◆ **Instruction 1**: Output as a JSON list of strings, one string per line with blank lines left out, the lines of the listing from the line containing "The width and height of the screenshot is (868, 488). At" up to and including the line containing "point(79,45)".

----- Passage to read -----

# I heard the term 'DANCING' for tips! I wouldn't call it DANCING, but rather,,,,,MounT S.O.A.P



## Greenfox (Sep 12, 2019)

Soapy mountain is where I roam,
The tips from their mouths they DO SO FOAM, 
Whereas I am a GOD,a king mounting my throne,
Tearing the tips like flesh from BONE!

So people think they have to "dance" for tips, EH?

I don't dance like some puppet. I DO, however, climb the soapy mountain.

What is MT. SOAP?

It is:

MANIPULATING
THE 
S***
Out of
A$$hole
People!

How so? they say DONt talk POLITICS!

BS! In SF all I DO is talk politics and my TIPS are HUUUGGGGGE! BUT I make THEM talk, first.

My interests become THEIR interest. If they enjoy canabalism, I tell them that children are the freshest.
If they enjoy war, I tell them I own stock in lockheed 
If they enjoy peace, I tell them I can't stand war.
If they hate rideshare, I hate it with them. 
If they like animals, I tell them I own a petting zoo
If they are vegetarians, I tell them meat is MURDER.

this list goes on and on. I even had a guy say he was FOR fixing global warming, and I screwed up because I thought I heard something else, and I told him climate change was BULL. Then i heard him right and back peddled. 

It works iff you tell em, "OH, I was just playing devils advocate to see a. how you'd react, b. to see if you were paying attention, c. my FRIEND thinks like that, I really don't, and I think s/he is just a HORRIBLE person."

I mean, people are DUMB and the answers are ENDLESS.

Its pretty easy to scam legit tips. And if they REALLy want to get crazy I tell them I enjoy the area because riders TypIcALy tip. nAnd then I say, "Oh but I don't expect YOU to, i really don't even DO THIS for the money, I do it so I can meet COOL PEOPLE and see COOL things <---- this one i use almost every ride.

Sometimes, its just too easy.

Whatever they hate I hate it, too.
Whatever they love I've been "like that" since I was a KID.

Think I'm joking? ... I made $40.00 off one person. Today. My tips average in the hundreds. And I'm BrAND NeW to this.

----- Data records -----

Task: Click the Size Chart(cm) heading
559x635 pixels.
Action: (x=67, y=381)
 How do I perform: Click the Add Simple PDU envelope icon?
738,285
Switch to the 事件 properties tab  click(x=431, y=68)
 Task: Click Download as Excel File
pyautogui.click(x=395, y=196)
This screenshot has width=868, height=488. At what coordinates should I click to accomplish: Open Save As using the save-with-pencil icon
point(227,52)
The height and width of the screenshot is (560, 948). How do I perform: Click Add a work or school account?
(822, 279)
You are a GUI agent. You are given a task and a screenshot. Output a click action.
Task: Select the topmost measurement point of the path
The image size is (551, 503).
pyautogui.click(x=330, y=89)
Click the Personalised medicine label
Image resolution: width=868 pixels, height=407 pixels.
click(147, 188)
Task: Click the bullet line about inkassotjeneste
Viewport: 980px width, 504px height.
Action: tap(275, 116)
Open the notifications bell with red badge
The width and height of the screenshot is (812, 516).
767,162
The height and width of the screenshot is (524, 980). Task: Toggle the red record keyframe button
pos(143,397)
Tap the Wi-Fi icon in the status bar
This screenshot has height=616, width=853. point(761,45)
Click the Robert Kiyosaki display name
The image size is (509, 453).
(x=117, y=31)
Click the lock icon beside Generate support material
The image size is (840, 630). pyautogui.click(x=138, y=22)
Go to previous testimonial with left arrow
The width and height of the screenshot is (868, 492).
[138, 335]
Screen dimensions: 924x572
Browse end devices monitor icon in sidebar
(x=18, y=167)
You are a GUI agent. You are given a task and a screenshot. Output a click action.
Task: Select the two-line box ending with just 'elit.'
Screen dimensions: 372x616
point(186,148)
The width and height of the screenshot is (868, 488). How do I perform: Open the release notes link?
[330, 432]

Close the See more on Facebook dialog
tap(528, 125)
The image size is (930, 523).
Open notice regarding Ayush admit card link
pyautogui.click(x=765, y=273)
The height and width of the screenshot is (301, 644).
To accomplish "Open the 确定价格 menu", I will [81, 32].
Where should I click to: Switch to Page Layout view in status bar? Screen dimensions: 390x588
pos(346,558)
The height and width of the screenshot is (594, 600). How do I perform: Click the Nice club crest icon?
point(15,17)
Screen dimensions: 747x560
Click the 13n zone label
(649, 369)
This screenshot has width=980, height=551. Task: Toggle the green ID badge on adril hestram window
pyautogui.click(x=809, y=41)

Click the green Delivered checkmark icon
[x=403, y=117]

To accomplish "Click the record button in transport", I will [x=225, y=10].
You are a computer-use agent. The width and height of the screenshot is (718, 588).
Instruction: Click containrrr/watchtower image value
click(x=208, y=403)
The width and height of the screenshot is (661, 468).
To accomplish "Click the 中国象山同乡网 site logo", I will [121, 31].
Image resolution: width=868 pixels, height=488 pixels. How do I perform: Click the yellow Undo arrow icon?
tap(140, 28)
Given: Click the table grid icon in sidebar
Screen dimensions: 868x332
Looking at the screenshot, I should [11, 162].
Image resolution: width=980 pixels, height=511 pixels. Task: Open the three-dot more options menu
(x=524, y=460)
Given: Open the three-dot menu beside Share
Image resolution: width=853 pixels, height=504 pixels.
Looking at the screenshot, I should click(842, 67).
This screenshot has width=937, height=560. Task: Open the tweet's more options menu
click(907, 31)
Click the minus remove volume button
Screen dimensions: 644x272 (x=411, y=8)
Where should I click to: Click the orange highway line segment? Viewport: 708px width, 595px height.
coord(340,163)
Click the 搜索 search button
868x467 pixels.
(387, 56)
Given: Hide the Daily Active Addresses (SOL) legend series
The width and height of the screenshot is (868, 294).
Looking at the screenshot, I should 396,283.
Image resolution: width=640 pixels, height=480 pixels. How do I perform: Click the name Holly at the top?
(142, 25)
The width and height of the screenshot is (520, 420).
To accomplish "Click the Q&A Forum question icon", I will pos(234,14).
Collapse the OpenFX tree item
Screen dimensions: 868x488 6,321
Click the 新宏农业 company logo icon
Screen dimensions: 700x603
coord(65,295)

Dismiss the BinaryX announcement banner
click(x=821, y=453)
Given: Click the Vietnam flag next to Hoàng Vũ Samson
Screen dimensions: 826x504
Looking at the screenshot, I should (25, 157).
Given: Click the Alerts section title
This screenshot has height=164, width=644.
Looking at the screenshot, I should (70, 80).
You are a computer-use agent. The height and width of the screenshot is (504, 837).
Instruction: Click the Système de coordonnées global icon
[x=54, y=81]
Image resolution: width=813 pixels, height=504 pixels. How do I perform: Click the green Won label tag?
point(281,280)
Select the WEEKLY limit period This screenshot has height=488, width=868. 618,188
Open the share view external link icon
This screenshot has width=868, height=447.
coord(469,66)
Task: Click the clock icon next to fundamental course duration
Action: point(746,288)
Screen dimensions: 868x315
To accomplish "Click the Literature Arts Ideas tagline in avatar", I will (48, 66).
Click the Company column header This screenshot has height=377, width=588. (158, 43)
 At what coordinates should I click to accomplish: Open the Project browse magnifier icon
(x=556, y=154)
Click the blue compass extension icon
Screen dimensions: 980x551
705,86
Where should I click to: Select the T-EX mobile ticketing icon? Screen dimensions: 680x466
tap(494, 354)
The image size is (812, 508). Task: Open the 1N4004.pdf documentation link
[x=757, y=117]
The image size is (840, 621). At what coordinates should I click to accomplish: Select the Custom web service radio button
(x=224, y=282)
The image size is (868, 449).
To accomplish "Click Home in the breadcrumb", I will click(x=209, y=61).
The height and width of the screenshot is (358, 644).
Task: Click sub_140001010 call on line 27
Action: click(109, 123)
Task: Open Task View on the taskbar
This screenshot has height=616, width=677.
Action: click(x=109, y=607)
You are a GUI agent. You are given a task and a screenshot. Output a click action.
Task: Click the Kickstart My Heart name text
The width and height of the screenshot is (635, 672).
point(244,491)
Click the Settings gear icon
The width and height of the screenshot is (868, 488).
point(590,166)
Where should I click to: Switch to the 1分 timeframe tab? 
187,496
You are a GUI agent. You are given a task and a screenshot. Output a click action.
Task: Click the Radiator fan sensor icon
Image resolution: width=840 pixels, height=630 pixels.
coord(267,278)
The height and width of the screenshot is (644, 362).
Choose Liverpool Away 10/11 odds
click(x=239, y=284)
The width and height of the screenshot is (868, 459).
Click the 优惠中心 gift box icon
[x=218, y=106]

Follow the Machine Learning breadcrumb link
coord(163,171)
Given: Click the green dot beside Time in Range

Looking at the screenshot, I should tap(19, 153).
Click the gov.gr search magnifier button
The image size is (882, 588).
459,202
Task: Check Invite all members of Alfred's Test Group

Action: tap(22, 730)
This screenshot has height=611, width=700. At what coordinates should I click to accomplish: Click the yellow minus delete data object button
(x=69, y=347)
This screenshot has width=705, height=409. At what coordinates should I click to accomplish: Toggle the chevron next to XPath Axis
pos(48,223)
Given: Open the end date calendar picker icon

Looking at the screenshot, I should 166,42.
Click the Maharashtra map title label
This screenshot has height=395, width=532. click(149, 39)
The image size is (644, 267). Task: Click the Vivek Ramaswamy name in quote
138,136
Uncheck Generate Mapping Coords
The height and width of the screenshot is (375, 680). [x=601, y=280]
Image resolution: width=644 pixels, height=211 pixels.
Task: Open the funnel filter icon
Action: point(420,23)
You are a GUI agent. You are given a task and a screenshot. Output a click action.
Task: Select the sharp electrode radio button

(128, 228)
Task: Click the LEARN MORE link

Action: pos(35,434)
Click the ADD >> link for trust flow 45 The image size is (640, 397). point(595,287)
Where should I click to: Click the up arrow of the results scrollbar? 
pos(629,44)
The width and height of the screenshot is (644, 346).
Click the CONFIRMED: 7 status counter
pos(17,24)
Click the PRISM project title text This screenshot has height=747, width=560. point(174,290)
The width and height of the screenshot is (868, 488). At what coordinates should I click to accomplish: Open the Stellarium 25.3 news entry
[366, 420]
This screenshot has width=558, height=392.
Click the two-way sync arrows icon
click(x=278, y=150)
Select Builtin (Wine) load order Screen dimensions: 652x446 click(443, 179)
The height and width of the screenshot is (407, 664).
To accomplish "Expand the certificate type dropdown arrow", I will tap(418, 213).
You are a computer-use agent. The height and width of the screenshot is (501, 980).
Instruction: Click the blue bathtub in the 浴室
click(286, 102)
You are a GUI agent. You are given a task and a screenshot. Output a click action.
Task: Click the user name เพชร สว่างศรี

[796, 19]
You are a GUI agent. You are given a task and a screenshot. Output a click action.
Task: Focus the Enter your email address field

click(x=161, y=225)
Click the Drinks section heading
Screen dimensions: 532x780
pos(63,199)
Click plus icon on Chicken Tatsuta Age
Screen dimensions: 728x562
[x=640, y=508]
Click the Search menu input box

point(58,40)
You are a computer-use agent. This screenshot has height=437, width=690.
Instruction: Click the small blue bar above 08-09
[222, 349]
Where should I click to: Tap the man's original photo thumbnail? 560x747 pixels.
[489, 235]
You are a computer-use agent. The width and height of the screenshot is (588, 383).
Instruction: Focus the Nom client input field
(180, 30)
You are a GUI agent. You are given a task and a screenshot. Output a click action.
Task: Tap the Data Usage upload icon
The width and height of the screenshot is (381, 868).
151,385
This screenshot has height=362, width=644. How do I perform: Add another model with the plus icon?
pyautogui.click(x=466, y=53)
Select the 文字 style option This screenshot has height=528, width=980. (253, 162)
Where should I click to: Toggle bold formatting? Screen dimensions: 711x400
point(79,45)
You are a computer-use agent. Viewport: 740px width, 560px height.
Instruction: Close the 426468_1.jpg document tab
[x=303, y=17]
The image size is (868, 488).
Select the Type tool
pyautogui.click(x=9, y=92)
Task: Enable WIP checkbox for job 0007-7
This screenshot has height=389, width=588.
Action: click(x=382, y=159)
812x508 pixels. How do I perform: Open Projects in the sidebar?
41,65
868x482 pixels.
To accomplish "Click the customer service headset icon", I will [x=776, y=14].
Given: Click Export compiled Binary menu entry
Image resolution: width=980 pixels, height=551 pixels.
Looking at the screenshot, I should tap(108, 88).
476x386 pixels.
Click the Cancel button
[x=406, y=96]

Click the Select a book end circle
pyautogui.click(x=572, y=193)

-----

◆ **Instruction 2**: Reproduce word for word the part of the forum post about tips that runs from "How so? they" up to and including "it with them.".

◆ **Exercise response 1**:
[
  "The width and height of the screenshot is (868, 488). At what coordinates should I click to accomplish: Open the Stellarium 25.3 news entry",
  "[366, 420]",
  "This screenshot has width=558, height=392.",
  "Click the two-way sync arrows icon",
  "click(x=278, y=150)",
  "Select Builtin (Wine) load order Screen dimensions: 652x446 click(443, 179)",
  "The height and width of the screenshot is (407, 664).",
  "To accomplish \"Expand the certificate type dropdown arrow\", I will tap(418, 213).",
  "You are a computer-use agent. The height and width of the screenshot is (501, 980).",
  "Instruction: Click the blue bathtub in the 浴室",
  "click(286, 102)",
  "You are a GUI agent. You are given a task and a screenshot. Output a click action.",
  "Task: Click the user name เพชร สว่างศรี",
  "[796, 19]",
  "You are a GUI agent. You are given a task and a screenshot. Output a click action.",
  "Task: Focus the Enter your email address field",
  "click(x=161, y=225)",
  "Click the Drinks section heading",
  "Screen dimensions: 532x780",
  "pos(63,199)",
  "Click plus icon on Chicken Tatsuta Age",
  "Screen dimensions: 728x562",
  "[x=640, y=508]",
  "Click the Search menu input box",
  "point(58,40)",
  "You are a computer-use agent. This screenshot has height=437, width=690.",
  "Instruction: Click the small blue bar above 08-09",
  "[222, 349]",
  "Where should I click to: Tap the man's original photo thumbnail? 560x747 pixels.",
  "[489, 235]",
  "You are a computer-use agent. The width and height of the screenshot is (588, 383).",
  "Instruction: Focus the Nom client input field",
  "(180, 30)",
  "You are a GUI agent. You are given a task and a screenshot. Output a click action.",
  "Task: Tap the Data Usage upload icon",
  "The width and height of the screenshot is (381, 868).",
  "151,385",
  "This screenshot has height=362, width=644. How do I perform: Add another model with the plus icon?",
  "pyautogui.click(x=466, y=53)",
  "Select the 文字 style option This screenshot has height=528, width=980. (253, 162)",
  "Where should I click to: Toggle bold formatting? Screen dimensions: 711x400",
  "point(79,45)"
]

◆ **Exercise response 2**:
How so? they say DONt talk POLITICS!

BS! In SF all I DO is talk politics and my TIPS are HUUUGGGGGE! BUT I make THEM talk, first.

My interests become THEIR interest. If they enjoy canabalism, I tell them that children are the freshest.
If they enjoy war, I tell them I own stock in lockheed 
If they enjoy peace, I tell them I can't stand war.
If they hate rideshare, I hate it with them.